Other material have been used for the shipment of radioisotopes. However, it has been observed that during the storage or shipment of radioactive isotopes, for example, molybdenum-99 (Mo-99), that precipitates of the isotope form over time. The formation of precipitate is especially evident when Mo-99 is shipped in NaOH, which is the preferred solution required by customers. The formation of precipitates concentrates the isotope and radiation within a small area of the container which may result in weakening of the container resulting in susceptibility to brittle fracture and failure of the container from impact. For example, Mo-99 solutions are typically transported within containers comprising high density polyethylene (HDPE). However, high activity or concentrations (.about.10 Ci/mL) of Mo-99, especially in a NaOH matrix, is not stable within HDPE bottles, and precipitates are routinely observed after a few hours following the dispensation of the isotope. A major problem with the precipitation of Mo-99 is that a high concentration of radioactivity accumulates within a small area of the bottle and this causes the structural integrity of the bottle to weaken and periodically fail during shipment, especially during extended shipment times, for example from North America to Japan, Europe or South America. HDPE containers containing Mo-99 have been known to fail after 48 hours shipping. Furthermore, customers do not like the black Mo-99 precipitate within shipping containers due to the additional processing required. A similar problem with other isotopes (such as W-188) in an NaOH matrix may also lead to precipitate formation within HDPE shipping containers.
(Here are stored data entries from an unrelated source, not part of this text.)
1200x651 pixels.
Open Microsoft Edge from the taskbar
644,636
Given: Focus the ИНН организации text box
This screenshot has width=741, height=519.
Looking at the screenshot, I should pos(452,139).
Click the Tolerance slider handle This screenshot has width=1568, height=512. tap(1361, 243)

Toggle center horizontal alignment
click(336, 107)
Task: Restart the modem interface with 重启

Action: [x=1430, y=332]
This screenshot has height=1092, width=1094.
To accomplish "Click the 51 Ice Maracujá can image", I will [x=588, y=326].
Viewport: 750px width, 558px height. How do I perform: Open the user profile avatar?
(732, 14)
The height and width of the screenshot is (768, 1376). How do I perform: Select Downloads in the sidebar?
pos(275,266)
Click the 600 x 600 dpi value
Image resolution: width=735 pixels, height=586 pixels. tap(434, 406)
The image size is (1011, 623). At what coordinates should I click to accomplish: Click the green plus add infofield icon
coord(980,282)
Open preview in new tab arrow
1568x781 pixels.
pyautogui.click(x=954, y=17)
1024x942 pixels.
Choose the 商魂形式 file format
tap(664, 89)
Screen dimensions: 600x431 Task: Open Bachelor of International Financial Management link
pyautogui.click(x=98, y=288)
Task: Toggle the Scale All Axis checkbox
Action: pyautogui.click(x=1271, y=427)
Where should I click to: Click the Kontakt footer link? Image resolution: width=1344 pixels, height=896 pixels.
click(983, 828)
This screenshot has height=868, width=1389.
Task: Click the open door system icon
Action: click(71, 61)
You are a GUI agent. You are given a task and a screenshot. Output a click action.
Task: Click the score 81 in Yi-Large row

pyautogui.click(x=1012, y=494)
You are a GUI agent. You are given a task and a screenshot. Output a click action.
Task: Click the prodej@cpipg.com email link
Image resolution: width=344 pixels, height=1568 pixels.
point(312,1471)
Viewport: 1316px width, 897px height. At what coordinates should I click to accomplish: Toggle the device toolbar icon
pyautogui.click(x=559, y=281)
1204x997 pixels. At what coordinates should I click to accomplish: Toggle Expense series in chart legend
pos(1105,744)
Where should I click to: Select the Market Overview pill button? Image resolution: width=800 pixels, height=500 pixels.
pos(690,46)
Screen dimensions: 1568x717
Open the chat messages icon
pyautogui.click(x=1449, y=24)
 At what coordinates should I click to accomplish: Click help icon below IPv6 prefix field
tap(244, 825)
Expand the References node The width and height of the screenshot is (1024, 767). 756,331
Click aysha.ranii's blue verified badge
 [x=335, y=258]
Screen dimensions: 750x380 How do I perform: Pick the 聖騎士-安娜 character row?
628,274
In order to overcome this problem, Mo-99, is shipped with the addition of a stabilizer in order to help maintain the radioisotope in solution. For example, sodium hypochlorite (NaOCl) is normally added in order to slow down the reducing reaction which causes Mo-99 to precipitate, but some precipitate formation is still observed. The addition of sodium hypochlorite only helps delay the onset of Mo-99 precipitation.
Another problem related to the precipitation problem is gas pressure buildup in the head space at the top of the bottle. Hydrogen build up can occur with the shipment of radioactive isotopes of high activity. Examples of such isotopes include but are not limited to Mo-99, I-131, I-125, W-188 and Cr-51, however, other isotopes that are shipped in large volumes may also produce hydrogen gas over time. The production of hydrogen may be especially problematic with isotopes that do not comprise a "scavenger" for hydrogen, such as I-131 and I-125. Thus there is a need within the art for suitable container materials that are compatible with a radioisotope of interest, and that is suitable for the shipment and storage of radioactive isotopes.
This invention is directed towards providing a container suitable for the shipment and storage of radioactive isotopes, including isotopes wherein precipitation of the isotope may take place, for example Mo-99. In order for a material of a container to be useful for the shipment of isotopes it must be tough, durable, resistant to radiation and chemically compatible with the radioactive solution. Polymers are preferable to glass because they generally have greater mechanical robustness. Preferably, the material is also clear, transparent and mouldable and stable over a large temperature range. The material of the present invention may be used with any suitable container design, as would be known to one of skill in the art.